Так говорил старшина. Он видел перед собою сражения, командовал войсками, нападал на кого-то, грабил, увозил...
Затем он пошел вниз, а я остался на крыше с Тач-Гюль.
Она была весела, смеялась, как раньше когда-то, в дни нашей юности. Глаза ее горели как звезды. Она хотела со мной поселиться в каракумской пустыне, рассказывала о том, как хорошо нам будет жить вдвоем в песках, где пасутся стада баранов, где бродят большие одногорбые верблюды, сколько у нее будет детей и как она будет ткать красивые ковры...
Я радовался, и мы условились этой же ночью, когда все уснут, бежать через горы. Она должна была надеть мужскую одежду, взять револьвер и нож и ускакать на лучшем коне старшины.

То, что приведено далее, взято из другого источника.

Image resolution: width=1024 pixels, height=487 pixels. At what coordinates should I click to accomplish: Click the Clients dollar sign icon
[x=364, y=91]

Мне казалось, что в ней пробуждалась прежняя жизнь и прежнее здоровье. Уходя вниз, она мне шепнула:
- Как жаль, что столько лет потеряно вдали друг от друга! Зачем мы так долго были детьми и не знали, что любим!..
Я прошел вниз к своему коню; он стоял вялый и понурый. Слуги, вероятно, ему не дали в свое время ячменя, перед ним не было даже сена. Разыскав ячмень и сено, я накормил своего скакуна. Заглянул я и на лошадей старшины, - они были плохо накормлены. Если бы таких лошадей увидел мой командир Мерген-ага, он бы такому хозяину надавал по морде!

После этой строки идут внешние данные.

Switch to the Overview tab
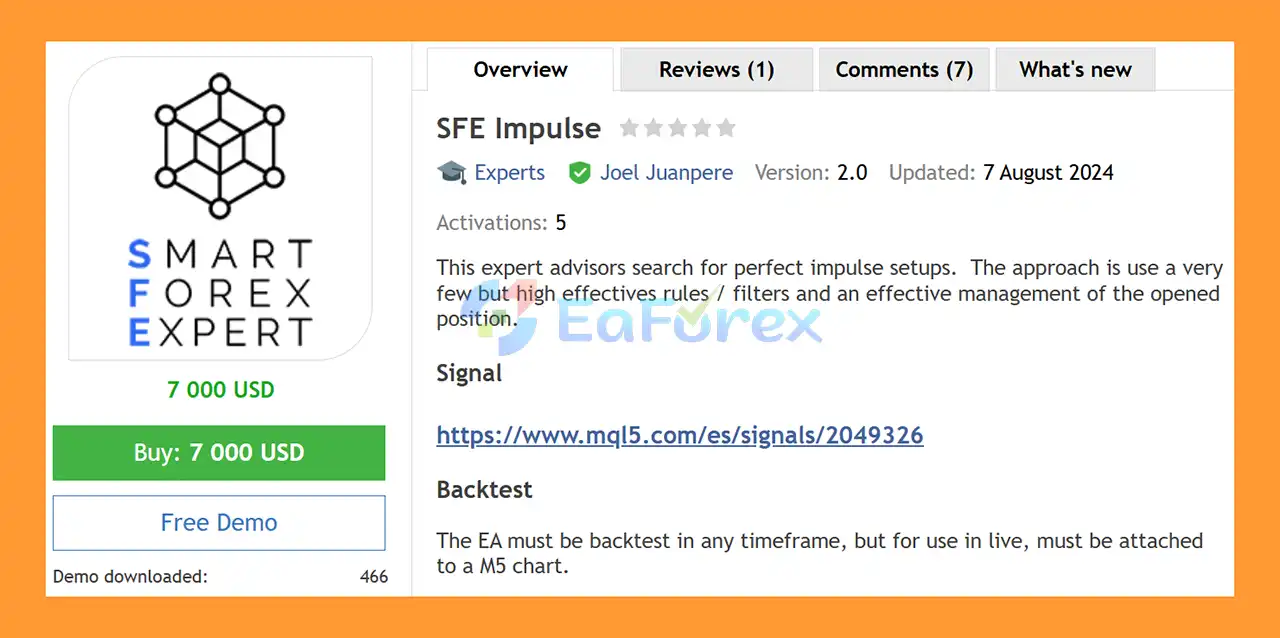Image resolution: width=1280 pixels, height=638 pixels. (x=520, y=70)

Долго я лежал на большом ковре, на крыше дома, заложив руки себе под голову и глядя в небо, где мерцали яркие звезды. Было тихо, кое-где раздавались звоны колокольчиков на шеях коров или верблюдов. Иногда в горах начинал петь свою долгую, заунывную песню шакал, на нее откликались такими же долгими, непонятными песнями другие шакалы, боявшиеся подойти близко к селению.

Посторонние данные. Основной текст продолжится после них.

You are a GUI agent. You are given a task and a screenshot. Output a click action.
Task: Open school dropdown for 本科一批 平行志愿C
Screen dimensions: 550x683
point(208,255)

Луна уже опять спустилась к горам и стала бледной и слабой. Кругом стало темно и сумрачно. Уже давно должна была Тач-Гюль прийти сюда, на крышу ко мне, сказать, что все в доме спят и она готова. Я забеспокоился, стал бояться, что с ней, и тихо спустился вниз...
Все крепко спали, снизу доносился громкий храп работников старшины. В большой комнате, проходя, я наткнулся на чье-то тело - это была Тач-Гюль. Она лежала как мертвая, и когда я попробовал ее поднять, то тело ее перегибалось пополам. Она была совершенно без сознания.
Зажегши спичку, я увидел возле нее потушенный светильник и трубку с опиумом. Она опять накурилась териака и забыла обо всем - и обо мне, и о новой жизни.
Я бы ее зарезал, если бы встретил в таком виде на дороге, но я был ее гостем. Вспомнив, как наши женщины в ауле, тоже курящие териак, безумные, с распущенными волосами, бессмысленным взглядом, служат посмешищем всего аула, я не стал больше колебаться.
Хотя слуги крепко спали, я их растолкал и объяснил, что должен уехать ночью, пока прохладно, так как днем солнце слишком жжет, да и днем меня могут задержать на границе.
Я попросил кланяться старшине и Тач-Гюль и, сев на своего коня, уехал один на север через горы. Так я остался один и останусь навсегда джигитом...
- Ездил ли ты еще раз туда, к старшине? - спросил я.
- Я обычно заезжаю к ним, когда бываю поблизости, - ответил Хива-Клыч. - Тач-Гюль всегда мне очень рада, но еще более рад моему приезду старшина.